[Dataset entries]
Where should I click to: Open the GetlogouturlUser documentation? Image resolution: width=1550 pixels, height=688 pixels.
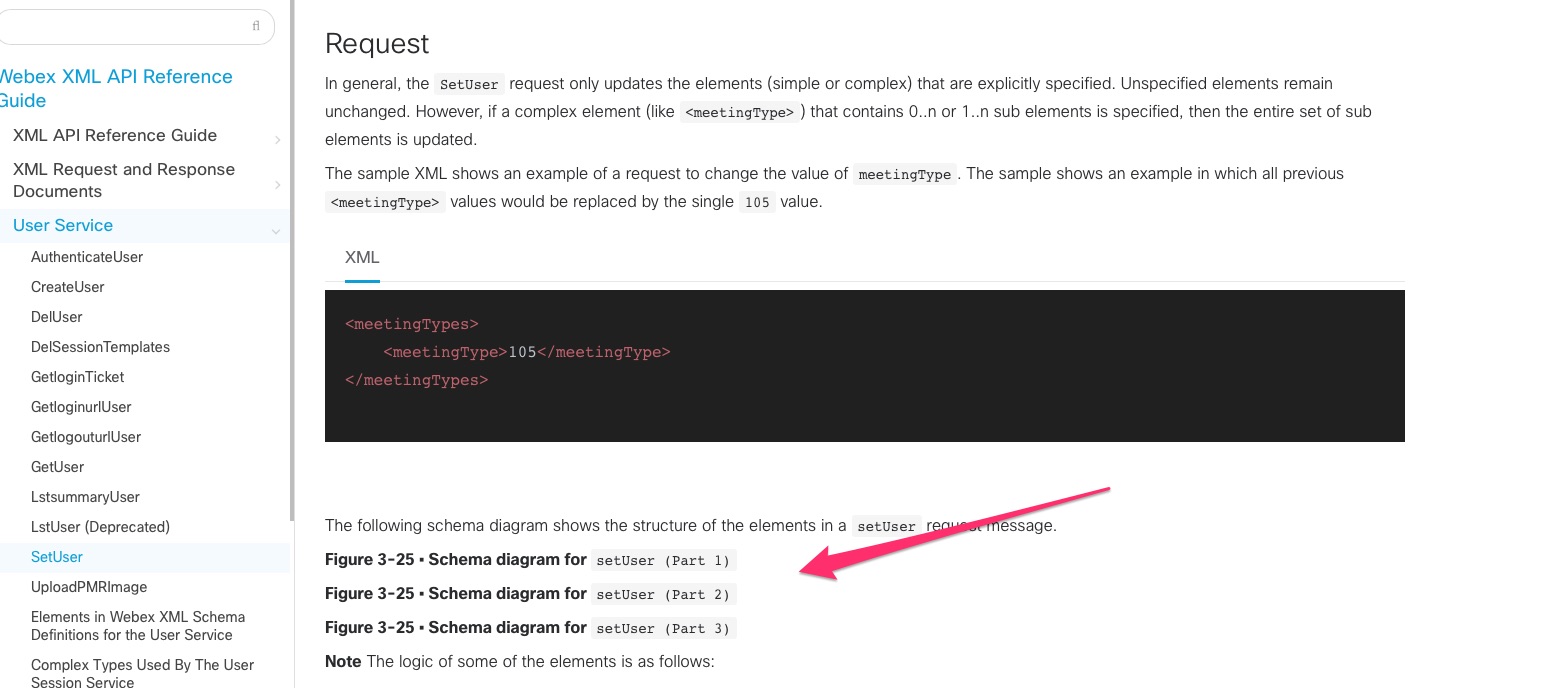(x=86, y=437)
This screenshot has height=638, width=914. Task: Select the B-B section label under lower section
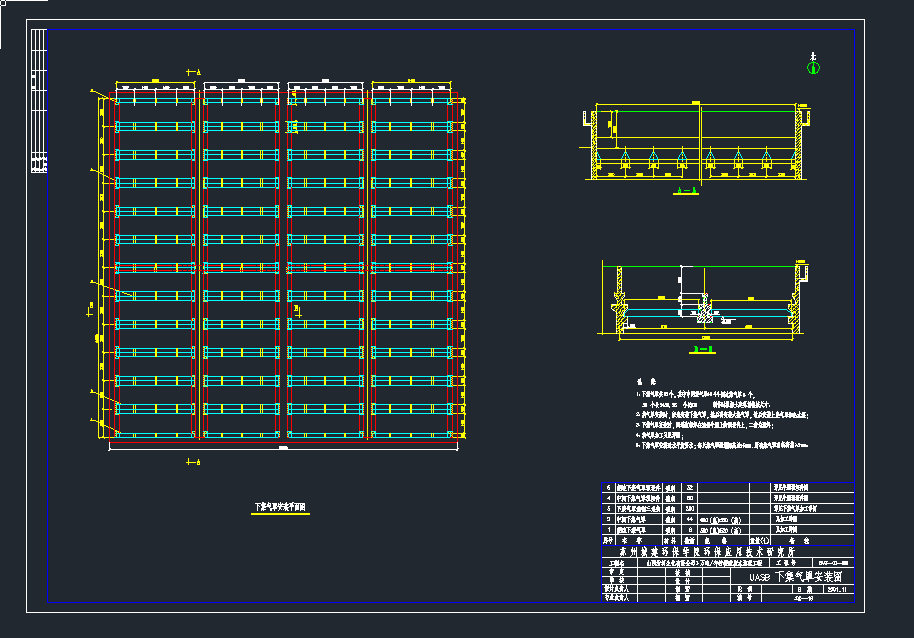(703, 349)
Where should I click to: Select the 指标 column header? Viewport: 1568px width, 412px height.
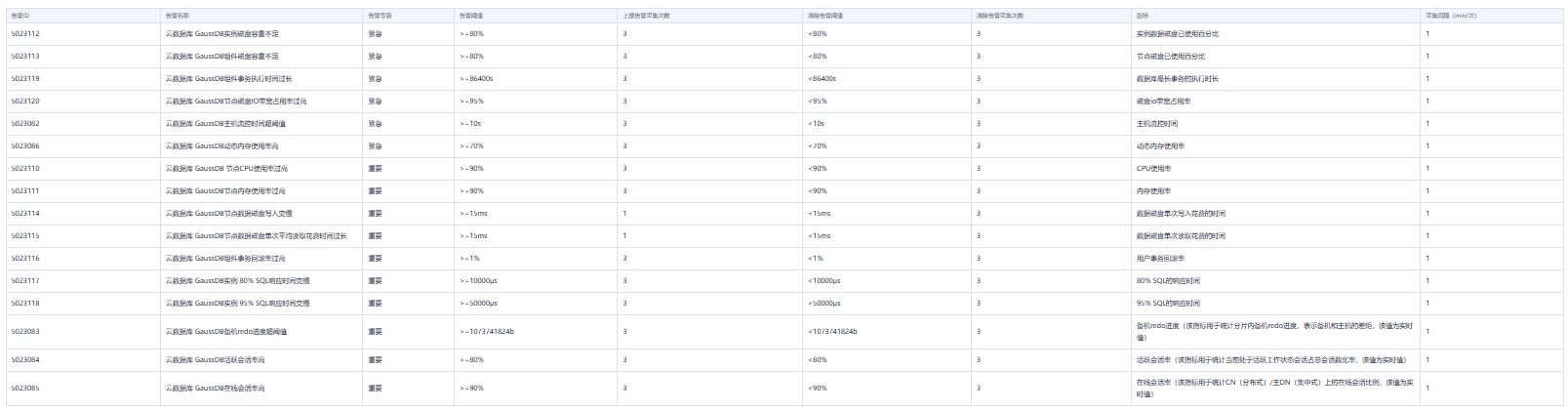click(x=1143, y=16)
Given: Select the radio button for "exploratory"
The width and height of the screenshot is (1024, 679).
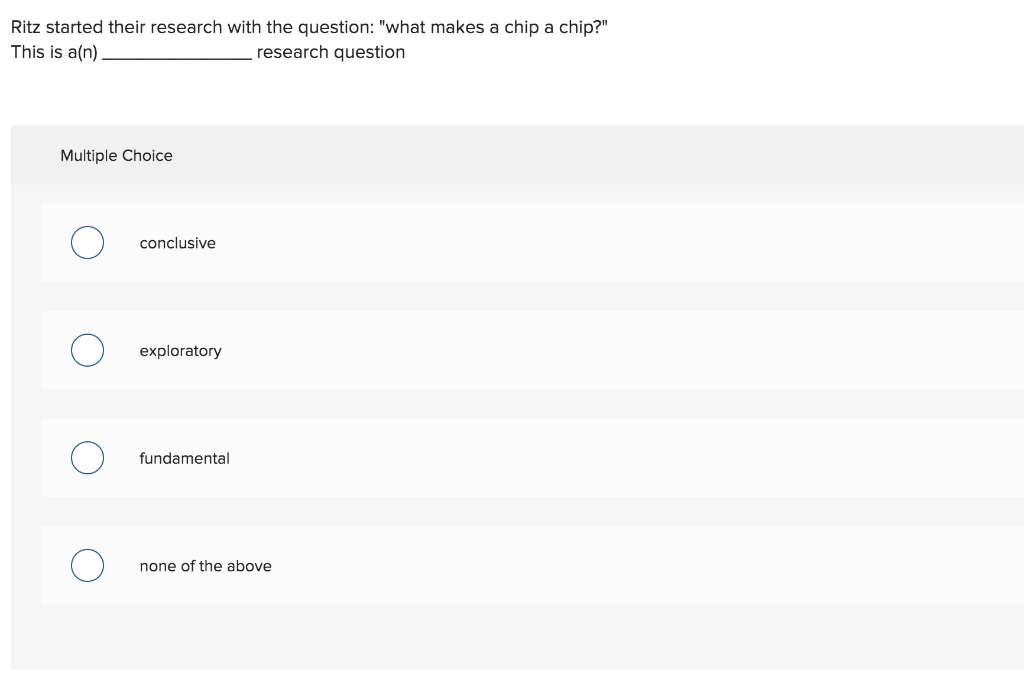Looking at the screenshot, I should (x=86, y=350).
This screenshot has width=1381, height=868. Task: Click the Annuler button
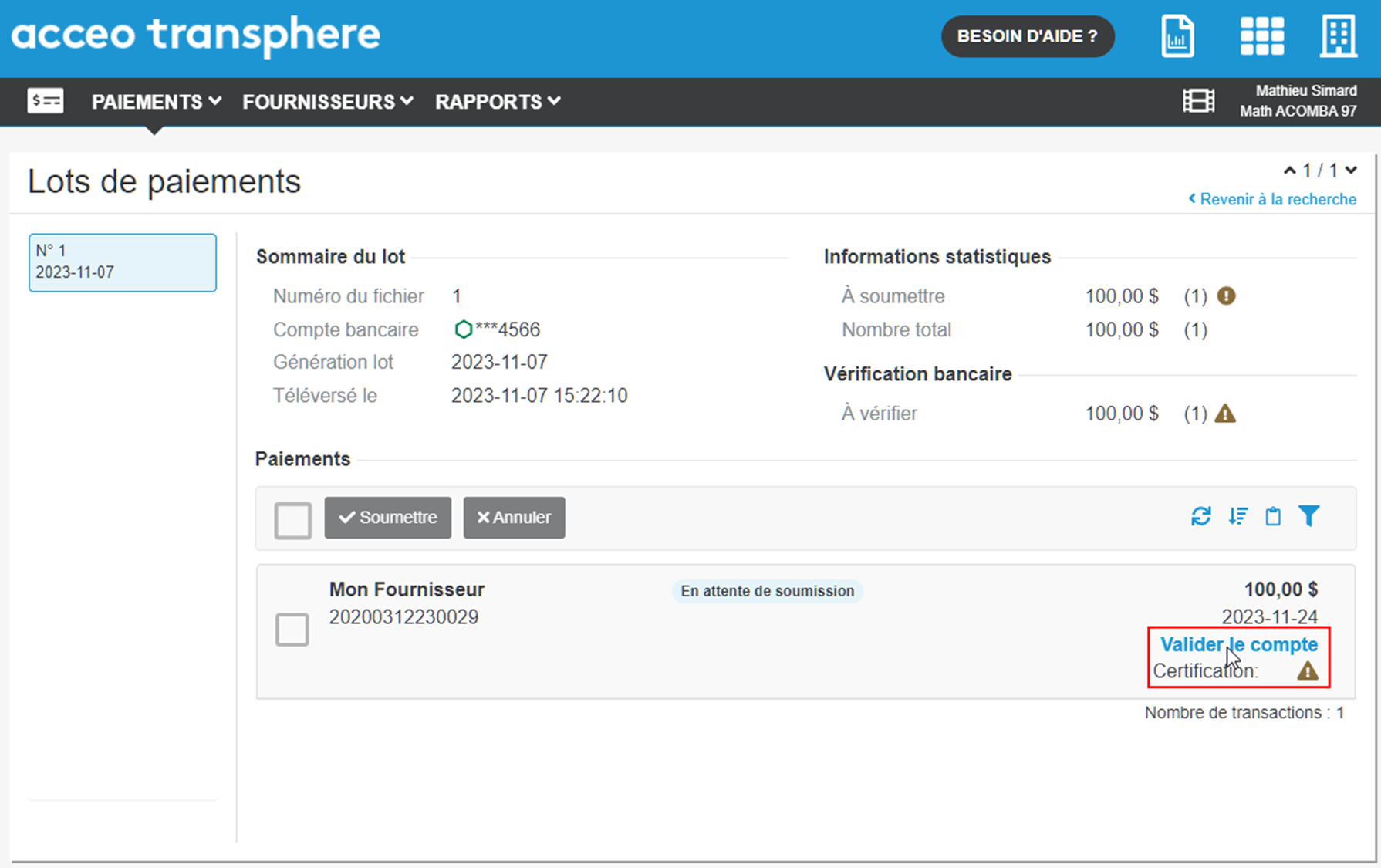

EXERCISE AIM –
Which lines above contain "button"? Show each of them.

WRITTEN SOLUTION –
Given: Select the radio button for "exploratory"
This screenshot has width=1381, height=868. Task: Click the Annuler button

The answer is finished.